At this point, the data exists only in the memory of the Collector: it has not been exported to a downstream, (hopefully) durable system, and if the Collector processor were to die at this time, the telemetry may be lost forever, as the OpenTelemetry SDK that generated the telemetry would generally delete it from memory. (In case the source of the telemetry is durable, like for example a log file read by the filelogreceiver, then the telemetry could be recovered by the Collector restarting, but the combinations are so many, including the various options to retry sending data on exporting failures, that we cannot begin to cover them all.) In practice, this corresponds to an ‘at-most-once’ delivery model, where acknowledged data may not be delivered in the presence of failures.

In addition, placing batching in a separate processor limits how downstream exporter state is propagated through the pipeline. Backpressure is applied primarily at component boundaries, and context about exporter saturation or transient failures is not reflected upstream before acknowledgments are returned. Together, these characteristics are the primary reason the batch processor is no longer recommended for production deployments where durability across restarts and coordinated backpressure are important.

Exporter helper: the new way

Exporter-level batching integrates batching and queueing directly into the exporter and supports persistent storage:

Exporter helper: the new way

With this approach, telemetry is durably enqueued in the exporter’s persistent sending queue before an acknowledgment is sent back to the sender; therefore, it cannot be lost due to process termination. Because batching and queueing are consolidated within the exporter, data is written to disk early in the pipeline and can be recovered and sent after a Collector restart. This provides stronger delivery guarantees than the in-memory batch processor and moves the pipeline closer to an at-least-once delivery model.

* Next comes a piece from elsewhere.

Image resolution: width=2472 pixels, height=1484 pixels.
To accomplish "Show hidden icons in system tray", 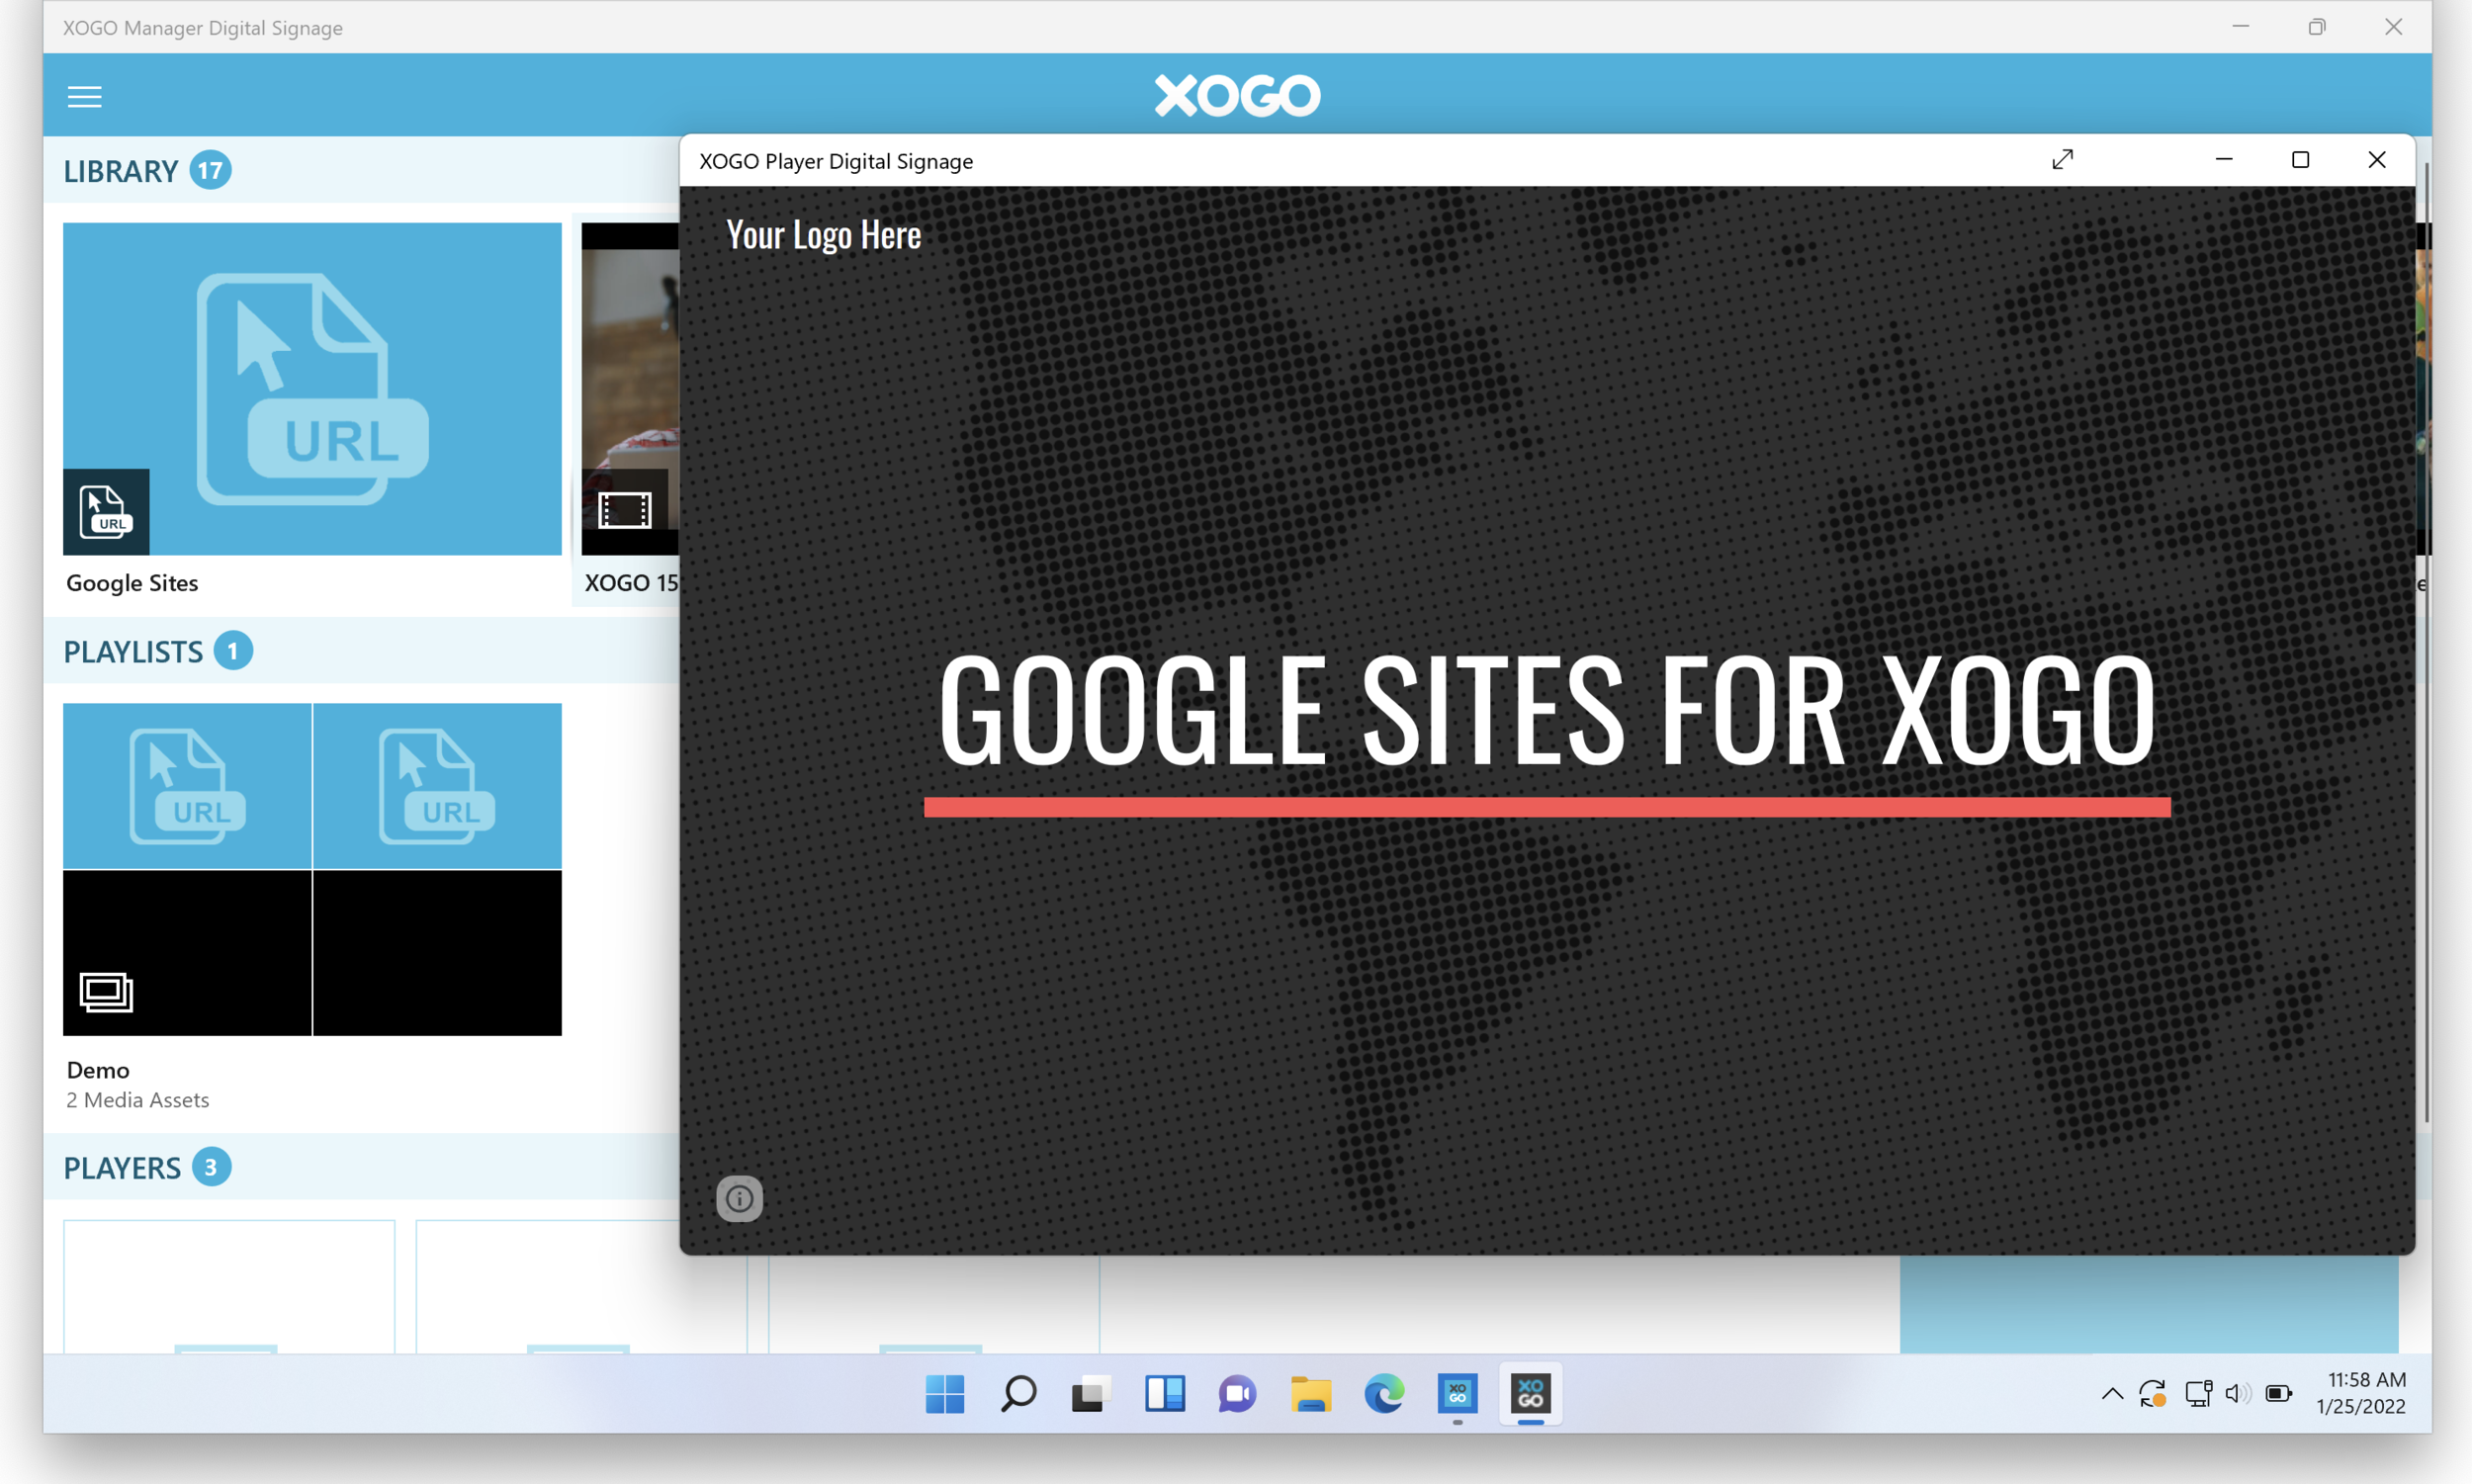I will pos(2112,1393).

This design simplifies the Collector’s internal architecture by eliminating the in-memory batch processor as an independent buffering stage. Instead of telemetry passing through multiple unsynchronized buffers, data follows a direct path to a durable exporter queue. This consolidation also enables more coordinated backpressure: if persistent storage fills up or the backend becomes saturated, that state can propagate back through the pipeline, preventing the Collector from accepting more data than it can safely handle. The tradeoff shifts from tuning processor behavior to managing disk capacity and I/O performance.

Differences under failure

To better understand the practical impact of these approaches, we built a crash-testing demo that simulates Collector restarts. The test sends a fixed number of traces, terminates the Collector, and measures how much data is available after restart.

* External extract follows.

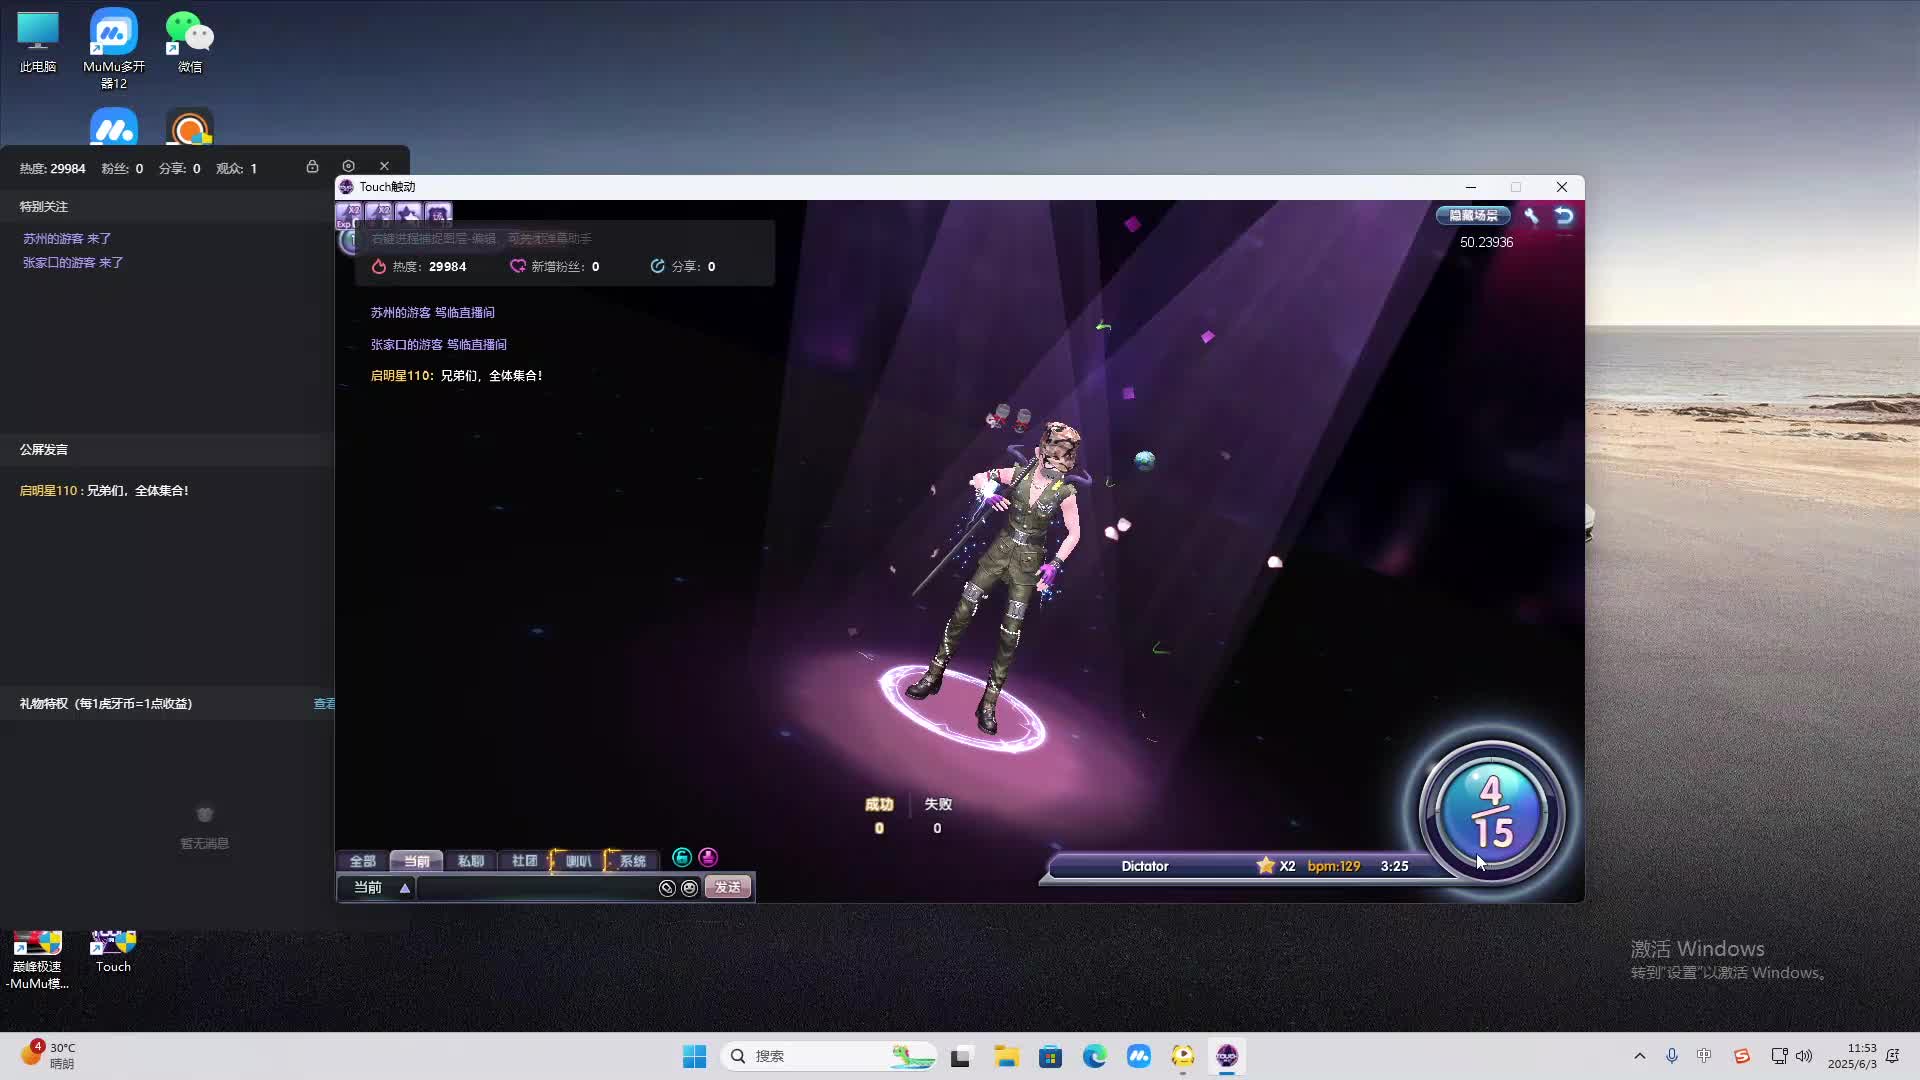
Task: Open live panel settings gear icon
Action: tap(348, 166)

ConfigurationData SentCollector RestartedData RecoveredData Loss
**Batch Processor**100 tracesYes0 traces**100%**
**Exporter Helper**100 tracesYes100 traces**0%**

Under these conditions, exporter-level batching preserved queued data across restarts, while batch processor buffering did not. This behavior is reproducible using default configurations and reflects differences in buffering and durability rather than implementation defects.

Performance considerations

Exporter-level batching influences performance characteristics by consolidating batching logic within the exporter. In some deployments, this reduces CPU overhead and memory pressure by avoiding intermediate buffers and queue management. Latency behavior may also differ, as batching decisions are coordinated directly with export operations. Actual performance outcomes depend on configuration, workload, and environment.

Final thoughts

The batch processor and exporter-level batching represent different tradeoffs in how telemetry is buffered and delivered. Based on operational experience, the OpenTelemetry community no longer recommends the batch processor for production use cases where durability across restarts is required.

Exporter-level batching is not a universal solution, but it reflects the current direction of the ecosystem and offers behavior that may better align with the reliability expectations of many production environments. Teams evaluating their Collector configurations may want to consider these differences in the context of their own operational requirements.